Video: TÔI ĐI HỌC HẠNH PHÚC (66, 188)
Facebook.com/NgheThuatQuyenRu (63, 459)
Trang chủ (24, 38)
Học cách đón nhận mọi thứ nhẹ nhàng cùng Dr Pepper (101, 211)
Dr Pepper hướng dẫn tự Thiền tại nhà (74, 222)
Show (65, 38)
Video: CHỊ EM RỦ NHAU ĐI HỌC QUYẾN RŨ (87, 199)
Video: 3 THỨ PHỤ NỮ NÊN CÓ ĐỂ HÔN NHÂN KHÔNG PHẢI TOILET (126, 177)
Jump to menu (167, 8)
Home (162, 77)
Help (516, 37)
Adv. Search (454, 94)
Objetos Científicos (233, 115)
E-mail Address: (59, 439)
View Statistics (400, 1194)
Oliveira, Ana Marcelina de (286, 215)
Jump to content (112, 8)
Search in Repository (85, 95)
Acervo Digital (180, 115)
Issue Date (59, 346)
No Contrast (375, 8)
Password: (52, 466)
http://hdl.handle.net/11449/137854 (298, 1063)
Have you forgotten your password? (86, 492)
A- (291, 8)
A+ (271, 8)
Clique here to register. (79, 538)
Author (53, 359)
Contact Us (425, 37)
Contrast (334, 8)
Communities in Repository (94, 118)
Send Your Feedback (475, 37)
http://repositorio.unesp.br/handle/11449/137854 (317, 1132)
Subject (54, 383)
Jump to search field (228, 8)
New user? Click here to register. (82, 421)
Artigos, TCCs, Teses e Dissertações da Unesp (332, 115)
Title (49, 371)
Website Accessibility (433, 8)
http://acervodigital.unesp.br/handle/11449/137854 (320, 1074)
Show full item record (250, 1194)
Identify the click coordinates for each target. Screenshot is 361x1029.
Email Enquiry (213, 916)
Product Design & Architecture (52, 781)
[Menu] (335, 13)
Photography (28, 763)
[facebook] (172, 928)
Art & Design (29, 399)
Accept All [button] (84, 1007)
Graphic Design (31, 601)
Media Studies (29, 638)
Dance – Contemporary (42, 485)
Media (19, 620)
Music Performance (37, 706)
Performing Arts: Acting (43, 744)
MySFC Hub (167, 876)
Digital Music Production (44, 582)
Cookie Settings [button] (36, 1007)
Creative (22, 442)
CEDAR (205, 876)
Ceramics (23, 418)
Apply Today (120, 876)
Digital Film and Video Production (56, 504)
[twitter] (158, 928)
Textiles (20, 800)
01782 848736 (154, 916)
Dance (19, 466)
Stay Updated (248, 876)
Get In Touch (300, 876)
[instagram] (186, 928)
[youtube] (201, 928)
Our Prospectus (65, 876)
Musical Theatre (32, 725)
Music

• [EXERCISE]
Rewrite the lines from the one containing "Ceramics (23, 418)" through the end of the items, changing "Get In Touch" to "Contact Us" and leaving everything else unchanged.

• [WRITTEN REPLY]
Ceramics (23, 418)
Apply Today (120, 876)
Digital Film and Video Production (56, 504)
[twitter] (158, 928)
Textiles (20, 800)
01782 848736 (154, 916)
Dance (19, 466)
Stay Updated (248, 876)
Contact Us (300, 876)
[instagram] (186, 928)
[youtube] (201, 928)
Our Prospectus (65, 876)
Musical Theatre (32, 725)
Music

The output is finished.